Cleo Nardo 18 Sep 2025 15:19 UTC
9 points
0
Should we assure AIs we won’t read their scratchpad?
I’ve heard many people claim that it’s bad to assure an AI that you won’t look at its scratchpad if you intend to break that promise, especially if you later publish the content. The concern is that this content will enter the training data, and later AIs won’t believe our assurances.
I think this concern is overplayed.
1. We can modify the AIs beliefs. I expect some technique will be shown to work on the relevant AI, e.g.
  1. Pretraining filtering
  2. Gradient routing
  3. Belief-inducing synthetic documents
  4. Chain-of-thought resampling, i.e. every time the AI thinks about whether we can read the scratchpad, we simply rewind and resample
  5. Activation steering, i.e. add the ‘believes humans won’t read scratchpad’ minus ‘believes humans will read scratchpad’ vector
2. We need to delude AIs anyway.
  1. We want to know how the AI will behave when it believes it’s in a high-stakes deployment, before we actually deploy the AI in a high-stakes deployment. So we probably need to observe how the AI behaves when it falsely believes it’s in high-stakes deployment.
    Replace “high-stakes deployment” with whatever you like, e.g. “low oversight”, “weights finished training”, “year is 2028″, “coup is underway”, “we don’t know whether this code has a backdoor”. I don’t think “we aren’t reading your scratchpad” is qualitatively different.
    If we had some crazy mech interp, then we could predict how the AI would behave when it believes it’s in a high-stakes deployment without behavioural observations, but if we had crazy mech interp that then we wouldn’t need faithful scratchpads anyway.
- Garrett Baker 18 Sep 2025 16:04 UTC
  2 points
  0
  Parent
  Doesn’t having multiple layers of protection seem better to you? Having it be so the AI would more likely naturally conclude we won’t read its scratchpad and modifying its beliefs in this way seems better than not.
  
  You have also recently argued modern safety research is ”shooting with rubber bullets”, so what are we getting in return by breaking such promises now?
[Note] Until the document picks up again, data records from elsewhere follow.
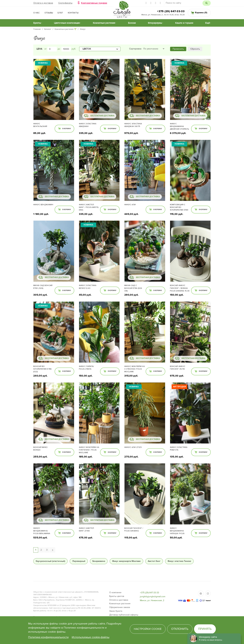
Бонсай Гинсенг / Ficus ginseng (134, 530)
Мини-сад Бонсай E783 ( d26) (43, 287)
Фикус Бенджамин (43, 204)
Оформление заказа (120, 607)
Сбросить (195, 49)
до (59, 49)
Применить (178, 49)
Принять (205, 629)
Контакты (73, 13)
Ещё (208, 23)
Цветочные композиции (67, 23)
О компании (115, 592)
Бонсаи (132, 23)
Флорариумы (155, 23)
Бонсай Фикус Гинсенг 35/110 (178, 368)
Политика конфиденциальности (48, 637)
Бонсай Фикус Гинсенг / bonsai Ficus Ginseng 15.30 (180, 288)
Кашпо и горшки (184, 23)
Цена (39, 49)
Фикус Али (130, 204)
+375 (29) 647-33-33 (171, 11)
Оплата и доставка (43, 3)
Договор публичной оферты (124, 615)
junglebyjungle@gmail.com (152, 596)
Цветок (87, 49)
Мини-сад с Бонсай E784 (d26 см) (133, 288)
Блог (60, 13)
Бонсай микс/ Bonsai (40, 448)
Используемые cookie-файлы (91, 637)
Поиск (207, 3)
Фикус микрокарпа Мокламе (126, 561)
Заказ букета (116, 611)
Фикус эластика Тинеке (179, 561)
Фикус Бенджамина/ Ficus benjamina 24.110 (42, 531)
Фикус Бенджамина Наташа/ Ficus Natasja (177, 531)
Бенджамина (99, 561)
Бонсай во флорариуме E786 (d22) (42, 369)
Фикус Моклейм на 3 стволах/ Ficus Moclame (134, 369)
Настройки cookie (147, 629)
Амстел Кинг (154, 561)
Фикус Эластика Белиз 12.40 (88, 287)
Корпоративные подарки (94, 3)
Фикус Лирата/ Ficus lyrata (86, 368)
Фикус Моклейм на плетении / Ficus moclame (89, 450)
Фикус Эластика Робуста (179, 448)
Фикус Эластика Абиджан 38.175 (133, 125)
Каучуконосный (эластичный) (50, 561)
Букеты (37, 23)
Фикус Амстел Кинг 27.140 (86, 530)
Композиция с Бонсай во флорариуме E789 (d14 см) (179, 208)
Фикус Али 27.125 (133, 447)
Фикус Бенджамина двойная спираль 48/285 (179, 126)
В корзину (67, 128)
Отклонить (180, 629)
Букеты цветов (117, 596)
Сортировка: (135, 49)
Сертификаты (65, 3)
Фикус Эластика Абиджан (88, 125)
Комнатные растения (104, 23)
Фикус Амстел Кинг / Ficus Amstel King (89, 207)
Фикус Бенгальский (40, 125)
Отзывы (49, 13)
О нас (36, 13)
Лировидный (79, 561)
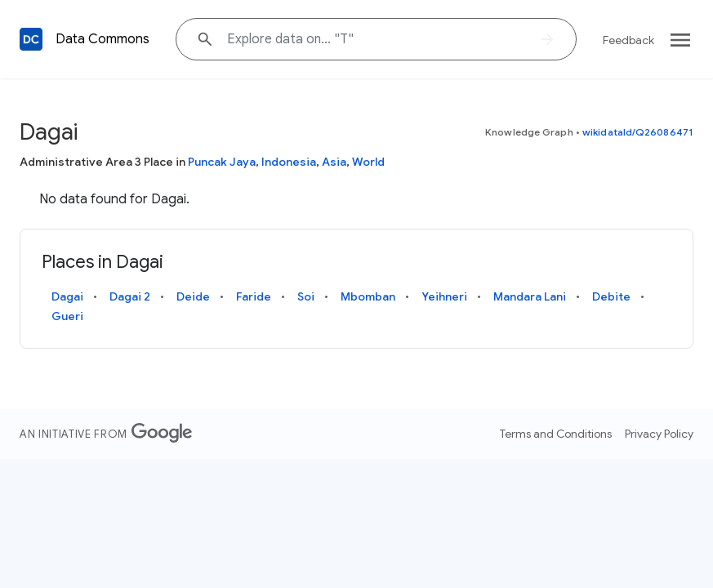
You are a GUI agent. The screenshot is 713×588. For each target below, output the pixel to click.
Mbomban (368, 296)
If its just practice, there’s no reason to put the results online.
  - Cleo Nardo 19 Sep 2025 12:18 UTC
    4 points
    0
    Parent
    Apollo’s scheming evals have value only if they publish them; the primary purpose is awareness among policymakers and the public. Also, the evals are useful information to the safety community. I don’t think the risks of publishing outweigh the benefits, especially because I think it’ll be easy to detect and mitigate whether the AI thinks the scratchpad might be read.
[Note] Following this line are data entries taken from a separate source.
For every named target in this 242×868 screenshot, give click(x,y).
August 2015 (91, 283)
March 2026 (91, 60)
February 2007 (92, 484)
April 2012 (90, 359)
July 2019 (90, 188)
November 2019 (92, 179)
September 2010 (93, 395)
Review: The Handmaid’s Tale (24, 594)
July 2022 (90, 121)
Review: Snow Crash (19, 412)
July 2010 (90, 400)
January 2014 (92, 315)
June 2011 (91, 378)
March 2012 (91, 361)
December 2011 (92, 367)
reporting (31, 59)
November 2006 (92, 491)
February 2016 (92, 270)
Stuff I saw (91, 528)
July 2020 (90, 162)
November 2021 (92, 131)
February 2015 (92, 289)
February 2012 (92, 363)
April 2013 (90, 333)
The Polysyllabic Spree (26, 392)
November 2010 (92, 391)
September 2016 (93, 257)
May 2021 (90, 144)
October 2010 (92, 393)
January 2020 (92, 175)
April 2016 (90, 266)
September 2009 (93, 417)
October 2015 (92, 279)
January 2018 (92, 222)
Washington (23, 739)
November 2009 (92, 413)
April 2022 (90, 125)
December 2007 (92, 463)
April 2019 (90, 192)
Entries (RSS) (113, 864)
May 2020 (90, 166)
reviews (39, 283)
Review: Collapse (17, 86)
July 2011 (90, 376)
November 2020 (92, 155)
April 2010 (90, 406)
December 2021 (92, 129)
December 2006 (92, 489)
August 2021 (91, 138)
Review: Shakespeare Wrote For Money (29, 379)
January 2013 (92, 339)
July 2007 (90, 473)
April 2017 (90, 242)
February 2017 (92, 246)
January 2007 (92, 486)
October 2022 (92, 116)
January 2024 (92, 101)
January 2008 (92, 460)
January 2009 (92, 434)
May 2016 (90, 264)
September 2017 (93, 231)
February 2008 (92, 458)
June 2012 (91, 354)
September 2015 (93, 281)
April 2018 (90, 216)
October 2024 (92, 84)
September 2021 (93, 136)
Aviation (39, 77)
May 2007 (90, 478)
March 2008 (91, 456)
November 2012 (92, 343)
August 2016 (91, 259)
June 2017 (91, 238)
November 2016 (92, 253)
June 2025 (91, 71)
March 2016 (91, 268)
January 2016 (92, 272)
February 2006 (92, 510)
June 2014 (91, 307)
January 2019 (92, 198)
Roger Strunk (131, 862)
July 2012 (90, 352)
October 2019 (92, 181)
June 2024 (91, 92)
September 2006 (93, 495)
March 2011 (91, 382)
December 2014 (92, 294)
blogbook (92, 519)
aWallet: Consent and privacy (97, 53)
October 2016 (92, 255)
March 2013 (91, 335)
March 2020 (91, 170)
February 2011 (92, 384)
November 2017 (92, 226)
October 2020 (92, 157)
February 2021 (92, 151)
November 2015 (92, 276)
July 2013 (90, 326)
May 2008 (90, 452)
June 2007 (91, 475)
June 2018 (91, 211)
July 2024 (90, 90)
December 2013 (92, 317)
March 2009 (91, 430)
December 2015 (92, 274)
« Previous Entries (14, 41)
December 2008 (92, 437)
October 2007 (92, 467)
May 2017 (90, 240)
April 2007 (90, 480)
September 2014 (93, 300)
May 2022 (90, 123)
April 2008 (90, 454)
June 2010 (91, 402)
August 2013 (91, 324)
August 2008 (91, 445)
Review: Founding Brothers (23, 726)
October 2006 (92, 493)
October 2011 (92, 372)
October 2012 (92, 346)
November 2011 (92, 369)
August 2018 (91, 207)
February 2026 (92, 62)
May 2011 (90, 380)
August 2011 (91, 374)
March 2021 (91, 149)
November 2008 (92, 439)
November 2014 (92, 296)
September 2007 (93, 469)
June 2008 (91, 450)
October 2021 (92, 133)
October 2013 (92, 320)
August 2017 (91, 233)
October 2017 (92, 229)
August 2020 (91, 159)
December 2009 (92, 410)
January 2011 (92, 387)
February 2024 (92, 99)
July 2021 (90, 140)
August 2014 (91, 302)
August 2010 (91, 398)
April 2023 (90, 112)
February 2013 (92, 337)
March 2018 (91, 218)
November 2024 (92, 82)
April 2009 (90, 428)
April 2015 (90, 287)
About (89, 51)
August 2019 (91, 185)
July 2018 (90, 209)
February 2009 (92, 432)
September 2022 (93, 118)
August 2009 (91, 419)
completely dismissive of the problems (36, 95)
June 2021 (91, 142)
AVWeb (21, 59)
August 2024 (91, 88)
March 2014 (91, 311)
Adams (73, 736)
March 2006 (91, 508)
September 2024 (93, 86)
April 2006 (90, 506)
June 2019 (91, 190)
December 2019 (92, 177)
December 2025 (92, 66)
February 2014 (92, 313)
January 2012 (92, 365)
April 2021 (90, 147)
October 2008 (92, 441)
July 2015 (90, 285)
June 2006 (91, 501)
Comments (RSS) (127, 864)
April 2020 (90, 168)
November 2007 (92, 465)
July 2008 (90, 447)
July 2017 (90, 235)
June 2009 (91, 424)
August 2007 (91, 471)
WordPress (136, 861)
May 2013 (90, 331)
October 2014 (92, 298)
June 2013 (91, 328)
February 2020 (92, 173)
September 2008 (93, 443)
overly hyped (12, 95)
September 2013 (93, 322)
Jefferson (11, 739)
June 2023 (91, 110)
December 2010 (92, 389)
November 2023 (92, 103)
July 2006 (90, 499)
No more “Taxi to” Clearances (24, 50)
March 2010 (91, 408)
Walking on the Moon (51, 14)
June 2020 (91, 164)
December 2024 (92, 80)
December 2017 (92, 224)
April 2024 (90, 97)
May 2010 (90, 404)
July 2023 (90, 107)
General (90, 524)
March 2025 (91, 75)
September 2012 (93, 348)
    - Garrett Baker 19 Sep 2025 15:46 UTC
      2 points
      0
      Parent
      
      the primary purpose is awareness among policymakers and the public
      
      If the success or failure of current techniques provide no evidence about future AI, then isn’t this dishonest? Maybe we are ok with dishonesty here, but if you are right, then this is bound to backfire.
      
      the evals are useful information to the safety community
      
      What use do the evals have for the safety community, from a research perspective? If they are mostly junk, then publishing them would seem more misleading than anything, given the number who think they ought to be trusted.
      - Cleo Nardo 19 Sep 2025 23:44 UTC
        4 points
        0
        Parent
        To clarify, I think that current propensity evals provide little information about the scheming propensity of future models. BUT the value per bit is very high so these evals are still worthwhile.
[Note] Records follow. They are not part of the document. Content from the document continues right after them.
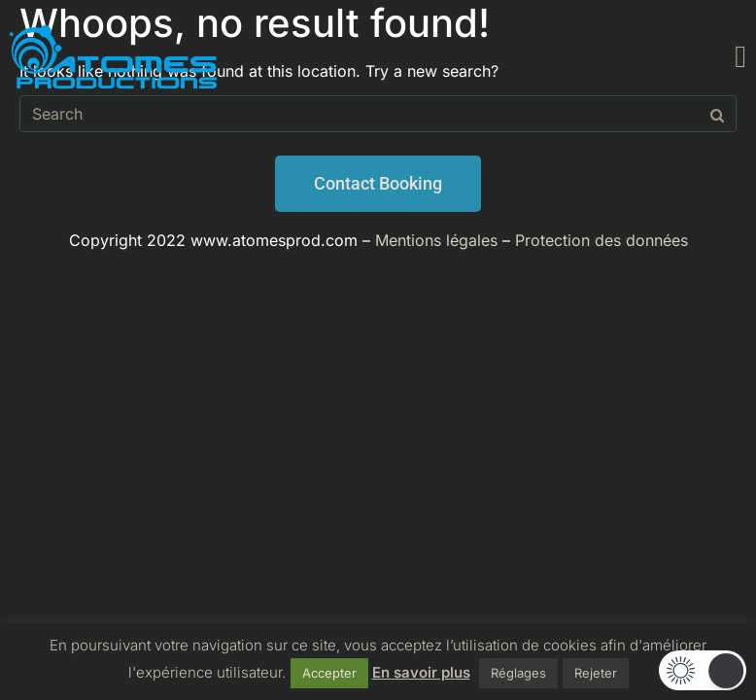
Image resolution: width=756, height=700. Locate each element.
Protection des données (601, 240)
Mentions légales (436, 240)
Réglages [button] (518, 673)
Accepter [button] (329, 673)
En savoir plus (421, 672)
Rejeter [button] (596, 673)
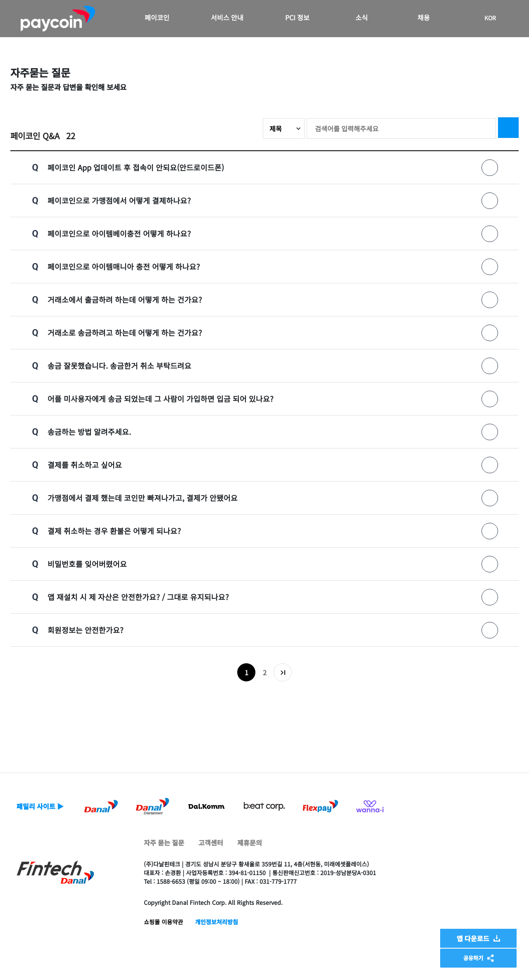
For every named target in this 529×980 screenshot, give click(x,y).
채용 (424, 17)
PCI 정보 (297, 17)
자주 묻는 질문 (164, 842)
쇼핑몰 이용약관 (163, 922)
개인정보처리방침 (217, 922)
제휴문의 (250, 842)
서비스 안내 (227, 17)
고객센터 (211, 842)
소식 (362, 17)
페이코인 (157, 17)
        Also, any talk of “informative” is always with reference to a prior distribution. Therefore, an experiment can be highly informative to policymakers but not highly informative to safety researchers, given these groups have different priors.
        Like, I expect that on policymaker priors there is high mutual information between “claude 4 schemes” and “claude 8 schemes” because they put substantive chance on “AIs never scheme”. But for the safety community there is lower mutual information because we assign less probability to that latent outcome.